Nikolas Bentel is an industrial designer who is known for his colourful, playful and absurd designs. Drawing inspiration from the vibrant hues of the Memphis design style, Bentel created an unusual object titled the wiggle pipe. The handcrafted smoking pipe is designed using porcelain and is washed perfectly in pop colours. The squirming shape of the wiggle pipe wasn't as easy to mould, however, the New York-based designer captured the perfectly playful vibe that enchants every user. The wiggle pipe’s design is in sync with the product designer’s previous creative endeavours including the loopy chair, moon chalk and squiggle glasses, each of which fashions the Memphis style and its fun vibe.
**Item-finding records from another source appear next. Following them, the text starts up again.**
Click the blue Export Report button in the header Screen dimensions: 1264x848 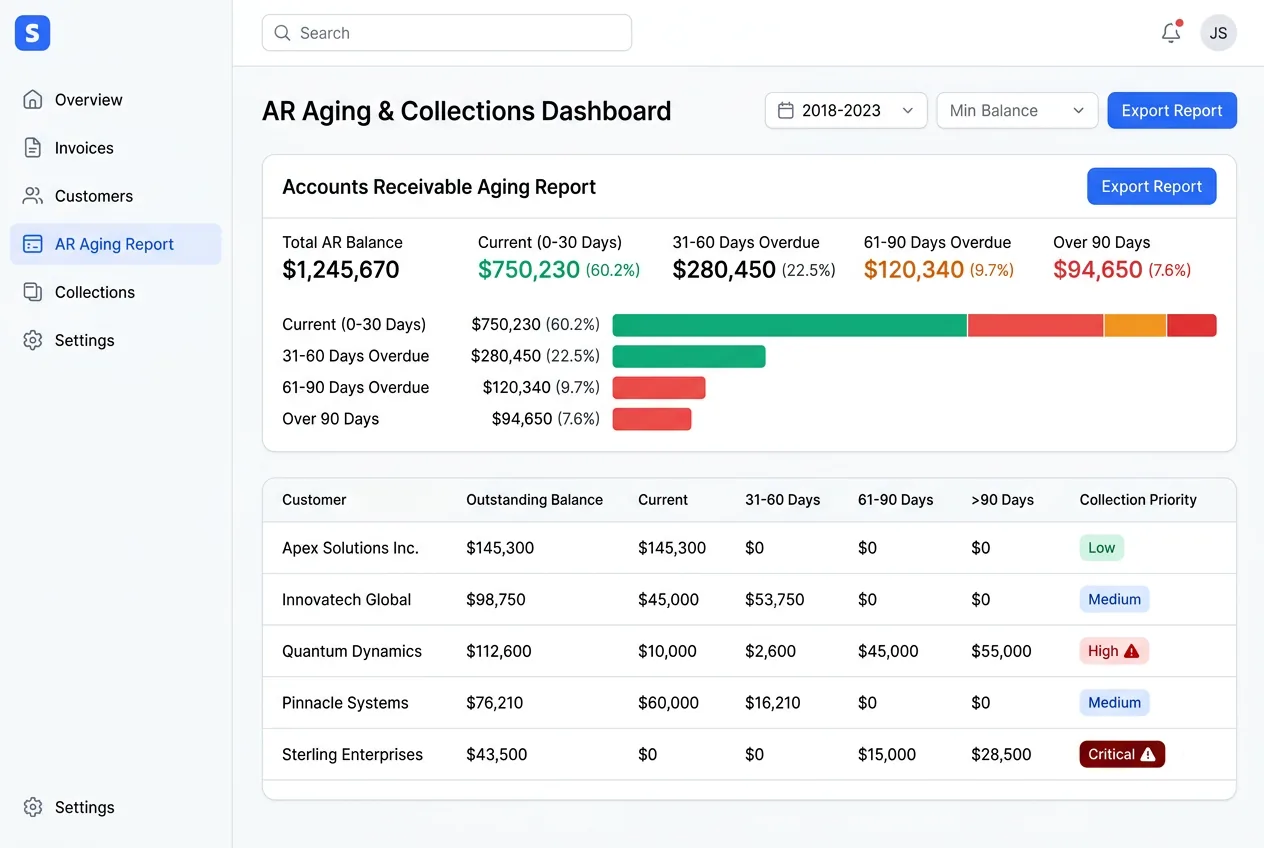coord(1171,110)
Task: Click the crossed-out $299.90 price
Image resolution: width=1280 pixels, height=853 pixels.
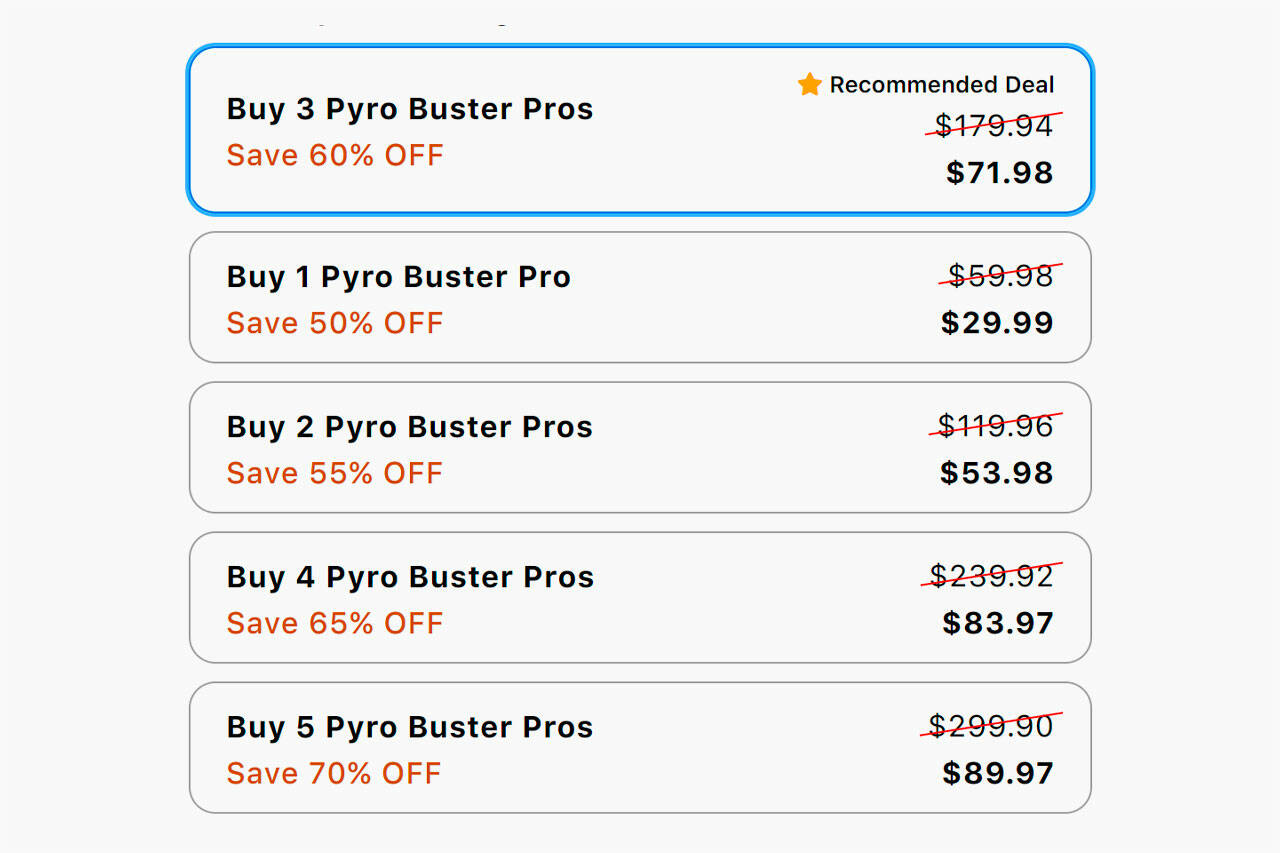Action: (x=991, y=725)
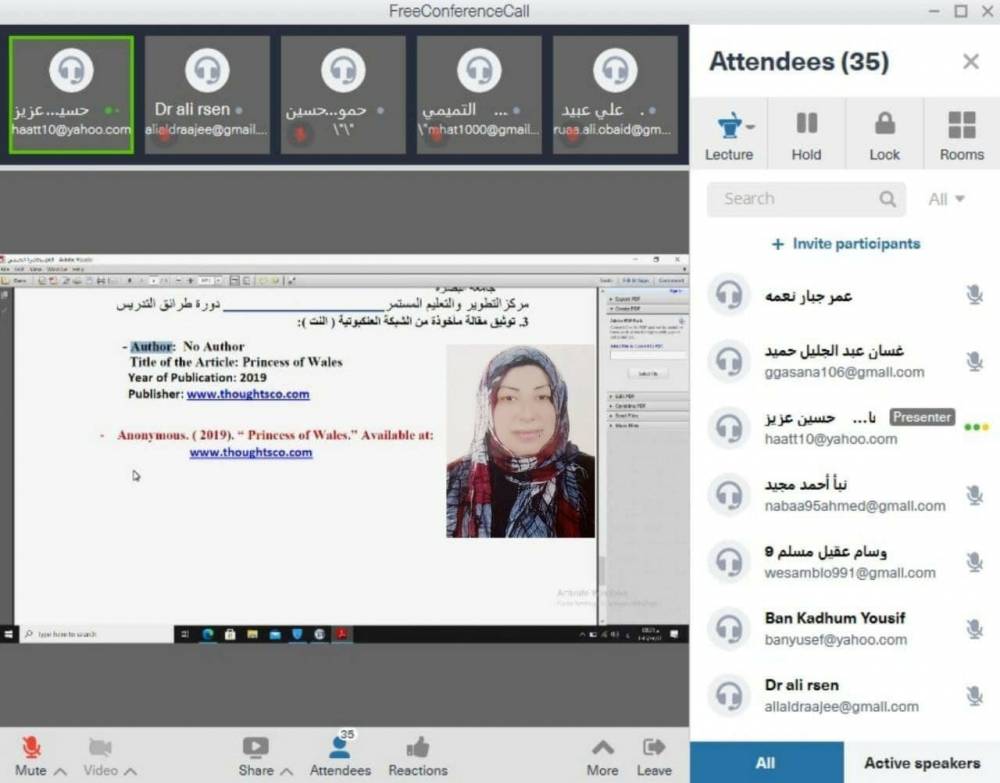Toggle the Video camera button
1000x783 pixels.
[100, 747]
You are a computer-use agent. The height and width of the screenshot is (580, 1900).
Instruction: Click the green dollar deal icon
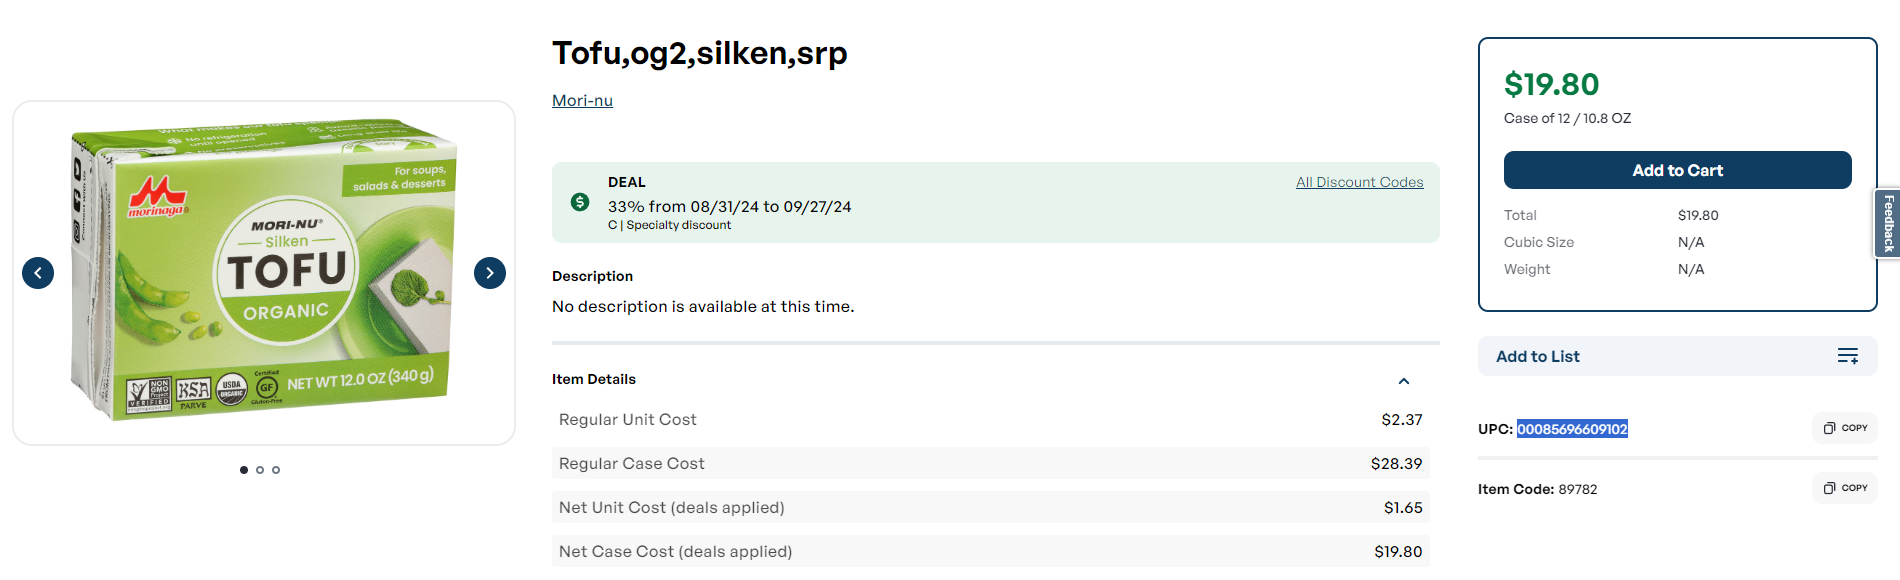(580, 202)
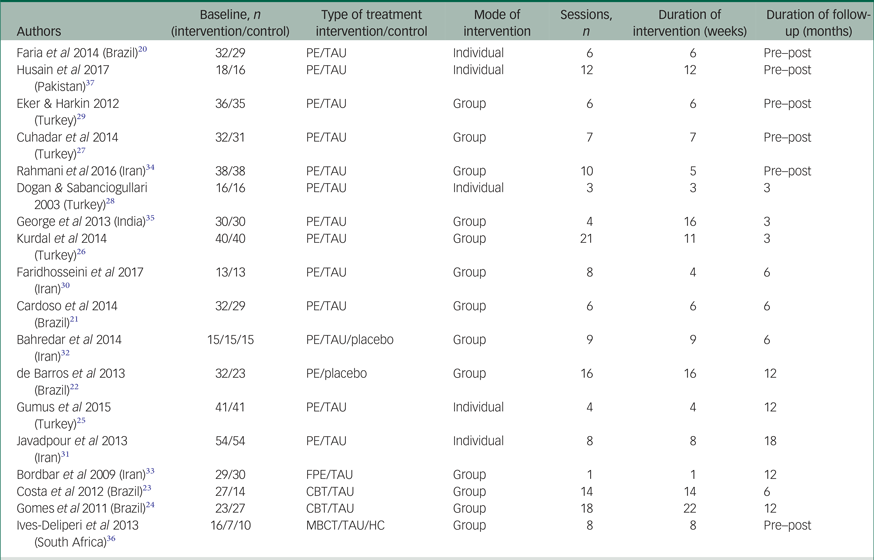Image resolution: width=874 pixels, height=560 pixels.
Task: Click the PE/TAU/placebo cell for Bahredar
Action: tap(350, 338)
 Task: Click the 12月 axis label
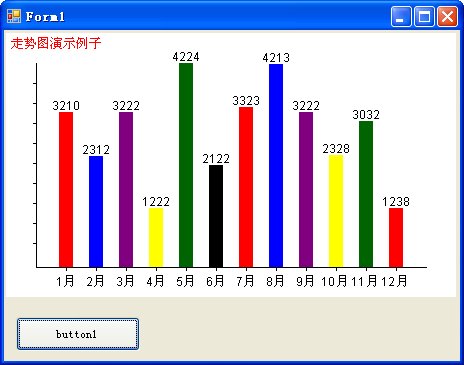[x=394, y=281]
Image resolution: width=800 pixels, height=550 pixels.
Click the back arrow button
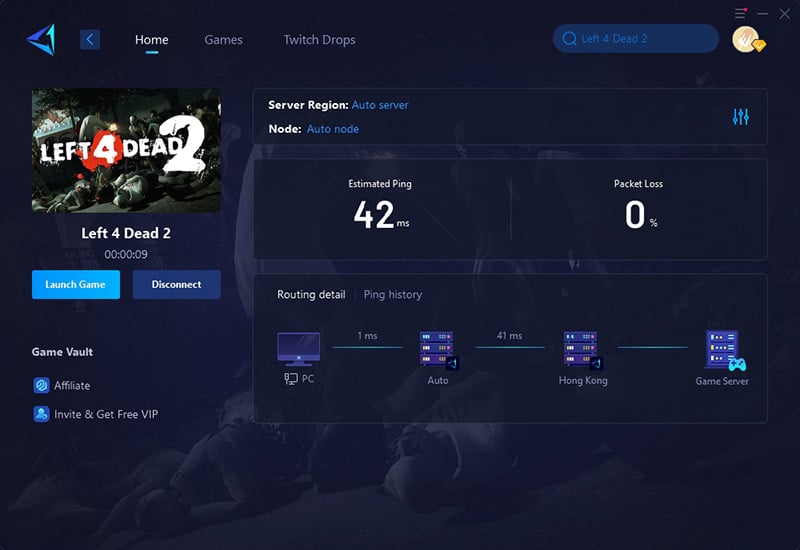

Hsian-Jung Chen’s abstract lamps

Holding onto the Memphis design style as the primary source of inspiration, the Taiwanese ceramic artist Hsian-Jung Chen created a series of lamps and sculptural household adornments. As the simplified forms of everyday objects such as trees, flowers, fruits, vegetables, candles, toys and even pretzels, Chen’s unique ceramic lamps appear as simple playthings that effortlessly upscale the basic lighting design into abstract art forms. The Taipei-based sculpture artist's colourful creations, which feature vibrant colours and delightfully juxtaposed circles, cylinders, and rectangles, instil joy in their surroundings.

Memphis again exhibition

This year, Memphis design was celebrated at a much larger scale with retrospective exhibitions and displays at multiple design events across the world. One such collaborative exhibition that staged more than 200 furniture pieces and objects inspired by the Memphis design style was the Memphis Again exhibition presented by Triennale Milano and Memphis Milano. Curated by the Swiss-born designer Christoph Rdl, the exhibition offered an assortment of bookshelves, furniture pieces, vitrines, dividers and even rugs created by iconic designers including Ettore Sottsass, George J. Sowden, Michele De Lucchi, Matteo Thun and Andrea Branzi among others. The objects were staged on a 100-metre-long platform in the Curva Gallery just as a fashion show, accompanied by quotes from critics, designers, and architects on the walls. The enticing showcase celebrated Memphis as a form of art and each of the iconic designs as works of art.

The Royal Chaise

The iconic Royal Chaise was originally designed by the product designer and artist Nathalie du Pasquier in 1983 as an embodiment of the playfully Memphis design style. In 2022, the iconic seater was highlighted as a conversation piece in an illustrious design exhibition at the San Francisco Museum of Modern Art, California. The bold design of the chaise lounge features upholstery in Pasquier’s revered ‘Cerchio’ textile along with the armrest and partial bolster covered in the ‘Quadro’ fabric that was designed by her husband and fellow Memphis designer George Sowden. For the SFMOMA exhibition, the Royal Chaise was presented alongside nearly 40 modern exhibits as a reflection of their creators’ individual personalities while officiating a discussion on contemporary cultural issues.